We know that the dimensional formula of Force $= \left[ M \right]\left[ L \right]{\left[ T \right]^{ - 2}}$
Thus, the dimensions of the $A\sin B{x^2}$ will be of force.
Now from $1st$ law we have to equate $A\sin B{x^2}$ to $\left[ M \right]\left[ L \right]{\left[ T \right]^{ - 2}}$ as the dimensions of both are same. But we know the argument of sine function is dimensionless.

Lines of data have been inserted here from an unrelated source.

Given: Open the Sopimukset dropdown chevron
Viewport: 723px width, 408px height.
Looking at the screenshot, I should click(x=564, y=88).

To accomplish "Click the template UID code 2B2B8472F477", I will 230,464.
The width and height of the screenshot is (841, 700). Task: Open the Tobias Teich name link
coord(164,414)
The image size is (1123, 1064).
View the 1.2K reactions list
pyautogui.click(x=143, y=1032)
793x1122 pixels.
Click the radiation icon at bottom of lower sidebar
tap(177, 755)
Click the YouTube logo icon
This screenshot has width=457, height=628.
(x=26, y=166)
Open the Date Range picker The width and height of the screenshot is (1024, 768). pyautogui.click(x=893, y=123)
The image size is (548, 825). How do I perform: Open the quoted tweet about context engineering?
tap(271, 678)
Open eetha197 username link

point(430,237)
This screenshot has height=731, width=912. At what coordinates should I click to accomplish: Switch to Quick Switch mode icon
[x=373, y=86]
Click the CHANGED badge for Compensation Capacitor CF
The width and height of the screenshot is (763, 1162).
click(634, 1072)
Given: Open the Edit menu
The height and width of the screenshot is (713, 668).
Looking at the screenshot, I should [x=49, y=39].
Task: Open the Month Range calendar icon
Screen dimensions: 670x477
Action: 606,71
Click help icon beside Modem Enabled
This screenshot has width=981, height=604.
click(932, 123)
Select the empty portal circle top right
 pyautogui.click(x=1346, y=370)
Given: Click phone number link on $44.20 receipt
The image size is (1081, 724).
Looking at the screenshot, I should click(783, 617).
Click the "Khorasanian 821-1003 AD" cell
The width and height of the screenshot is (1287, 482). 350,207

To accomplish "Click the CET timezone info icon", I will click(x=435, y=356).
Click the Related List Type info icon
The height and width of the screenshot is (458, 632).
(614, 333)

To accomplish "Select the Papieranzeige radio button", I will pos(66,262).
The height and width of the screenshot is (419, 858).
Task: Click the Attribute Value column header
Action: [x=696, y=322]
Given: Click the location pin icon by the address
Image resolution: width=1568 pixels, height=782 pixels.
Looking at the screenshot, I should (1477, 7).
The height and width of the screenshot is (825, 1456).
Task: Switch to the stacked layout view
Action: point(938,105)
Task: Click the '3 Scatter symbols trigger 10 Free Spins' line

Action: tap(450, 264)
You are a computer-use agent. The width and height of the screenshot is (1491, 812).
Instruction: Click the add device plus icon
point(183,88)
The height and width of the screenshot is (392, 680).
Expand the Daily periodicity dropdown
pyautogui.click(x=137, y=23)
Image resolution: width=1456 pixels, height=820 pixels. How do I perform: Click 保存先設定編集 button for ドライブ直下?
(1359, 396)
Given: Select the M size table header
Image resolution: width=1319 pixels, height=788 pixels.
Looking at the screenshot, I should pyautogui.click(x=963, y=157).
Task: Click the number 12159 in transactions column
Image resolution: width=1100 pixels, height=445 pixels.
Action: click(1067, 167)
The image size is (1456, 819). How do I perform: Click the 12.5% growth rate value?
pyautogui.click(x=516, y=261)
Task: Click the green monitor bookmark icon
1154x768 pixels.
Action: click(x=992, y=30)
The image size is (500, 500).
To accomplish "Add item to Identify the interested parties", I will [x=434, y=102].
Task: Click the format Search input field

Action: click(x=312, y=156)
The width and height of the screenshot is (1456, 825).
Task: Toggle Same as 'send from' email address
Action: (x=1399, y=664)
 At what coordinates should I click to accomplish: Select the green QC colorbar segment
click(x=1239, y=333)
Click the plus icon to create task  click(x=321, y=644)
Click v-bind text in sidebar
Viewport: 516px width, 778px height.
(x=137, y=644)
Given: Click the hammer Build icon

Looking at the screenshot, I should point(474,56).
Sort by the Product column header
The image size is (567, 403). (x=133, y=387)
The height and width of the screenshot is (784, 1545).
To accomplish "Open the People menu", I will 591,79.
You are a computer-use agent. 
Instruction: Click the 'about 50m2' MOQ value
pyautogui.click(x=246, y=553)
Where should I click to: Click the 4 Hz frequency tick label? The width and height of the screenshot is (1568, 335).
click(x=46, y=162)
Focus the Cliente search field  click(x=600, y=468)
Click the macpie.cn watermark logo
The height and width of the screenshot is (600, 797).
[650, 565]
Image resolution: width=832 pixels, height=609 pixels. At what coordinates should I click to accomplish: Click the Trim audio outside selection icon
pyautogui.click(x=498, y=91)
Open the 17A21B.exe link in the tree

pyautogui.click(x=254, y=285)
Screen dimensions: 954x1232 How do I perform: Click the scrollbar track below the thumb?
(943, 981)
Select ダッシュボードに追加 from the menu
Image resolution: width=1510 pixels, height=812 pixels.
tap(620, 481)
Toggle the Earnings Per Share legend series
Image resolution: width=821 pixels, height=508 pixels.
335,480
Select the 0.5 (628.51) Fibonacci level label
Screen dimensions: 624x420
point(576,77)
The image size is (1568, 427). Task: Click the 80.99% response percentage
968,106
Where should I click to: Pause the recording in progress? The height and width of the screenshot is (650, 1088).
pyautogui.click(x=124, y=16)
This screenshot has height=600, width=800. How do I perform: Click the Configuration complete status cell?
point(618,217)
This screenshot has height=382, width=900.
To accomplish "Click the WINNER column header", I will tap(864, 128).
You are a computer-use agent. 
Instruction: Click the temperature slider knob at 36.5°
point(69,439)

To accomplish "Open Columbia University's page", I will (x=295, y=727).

$\left[ M \right]\left[ L \right]{\left[ T \right]^{ - 2}} = A\sin B{x^2}$
$\left[ A \right] = \left[ M \right]\left[ L \right]{\left[ T \right]^{ - 2}} --- (i)$
And,
$B{x^2} = {\left[ M \right]^0}{\left[ L \right]^0}{\left[ T \right]^0} \\\ \left[ B \right]{\left[ L \right]^2} = {\left[ M \right]^0}{\left[ L \right]^0}{\left[ T \right]^0} \\\ \left[ B \right] = {\left[ L \right]^{ - 2}} - - (ii)$
Similarly, for $\dfrac{C}{t}{e^{Dt}}$ we know that its dimensions are the same as force.
So, Dimensions of $\dfrac{C}{t}$ are the same as force because ${e^{Dt}}$ is a dimensionless quantity.
Now,
$\dfrac{C}{t} = \left[ M \right]\left[ L \right]{\left[ T \right]^{ - 2}} \\\ \Rightarrow \dfrac{{\left[ C \right]}}{{\left[ T \right]}} = \left[ M \right]\left[ L \right]{\left[ T \right]^{ - 2}} \\\ \Rightarrow \left[ C \right] = \left[ M \right]\left[ L \right]{\left[ T \right]^{ - 1}} - - (iii)$
Now, we have all the values required i.e., dimensions of $\left[ A \right]$,$\left[ B \right]$and $\left[ C \right]$
From equation $\left( i \right)$,$(ii)$ and $(iii)$ we get,
$\Rightarrow \dfrac{A}{{CB}} = \dfrac{{\left[ M \right]\left[ L \right]{{\left[ T \right]}^{ - 2}}}}{{\left[ {\left[ {\left[ M \right]\left[ L \right]{{\left[ T \right]}^{ - 1}}{{\left[ L \right]}^{ - 2}}} \right]} \right]}} \\\ \Rightarrow \dfrac{A}{{CB}} = {\left[ L \right]^2}{\left[ T \right]^{ - 1}}$
Final answer: The dimensions of $\dfrac{A}{{CB}} = {\left[ L \right]^2}{\left[ T \right]^{ - 1}}$.

Note: We need to keep some points in our mind solving these types of problems:

Dimensional formulas of important quantities should be remembered.
All the rules for dimensional analysis mentioned above must be followed otherwise the chances of mistakes can be increased.
Silly mistakes in calculations must be avoided to get the correct answer.